A disputa sobre o marco temporal

O tema voltou ao plenário dois anos após o STF declarar inconstitucional a tese do marco temporal — interpretação segundo a qual povos indígenas teriam direito às terras que ocupavam em 5 de outubro de 1988, data da promulgação da Constituição, ou que estavam em litígio judicial à época. Em 2023, o Congresso aprovou a Lei 14.701/2023 para restabelecer essa regra. O presidente Luiz Inácio Lula da Silva vetou trechos relevantes da norma, mas os parlamentares derrubaram o veto, reabrindo a disputa jurídica.

Partidos como PL, PP e Republicanos acionaram o STF para garantir a validade do marco temporal. Por outro lado, organizações indígenas e partidos governistas pediram novamente que a Corte declare a tese inconstitucional. Paralelamente, o Senado aprovou a PEC 48/23, que tenta incluir o marco temporal no texto da Constituição, o que ampliou a complexidade do cenário jurídico.

As sustentações orais

Na sessão desta semana, ministros ouviram representantes políticos, entidades indígenas e organizações da sociedade civil. As sustentações foram concluídas nesta quinta-feira, com posicionamentos divergentes.

Paloma Gomes, advogada do Conselho Indigenista Missionário (Cimi), afirmou que o órgão acompanha há meio século “a violência sistêmica cometida por setores contrários aos povos indígenas”. Segundo ela, dados levantados pelo Cimi indicam que 211 indígenas foram assassinados no país em 2024. “A Lei 14.701 nada mais é do que um dos tantos artifícios que foram criados para dificultar a posse indígena no nosso país, o que denota a continuidade de uma prática colonialista para manutenção da apropriação dessas terras, disfarçadas de aparente legalidade”, disse.

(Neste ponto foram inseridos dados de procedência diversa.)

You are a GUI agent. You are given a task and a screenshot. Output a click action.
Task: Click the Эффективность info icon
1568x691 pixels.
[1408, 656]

Em outra manifestação, Gabriel de Carvalho Sampaio, advogado da Conectas Direitos Humanos, criticou o processo legislativo que resultou na lei do marco temporal. Para ele, o texto ignorou o diálogo institucional e tratou os povos originários como “sujeitos ocultos”. “Cada termo da Constituição precisa ser valorizado. Se quer estabelecer diálogo, se quer construir uma legislação a partir do diálogo, por que não se busca respeitar a cultura dos povos indígenas, que devem estar envolvidos na defesa e na construção de qualquer norma”, completou.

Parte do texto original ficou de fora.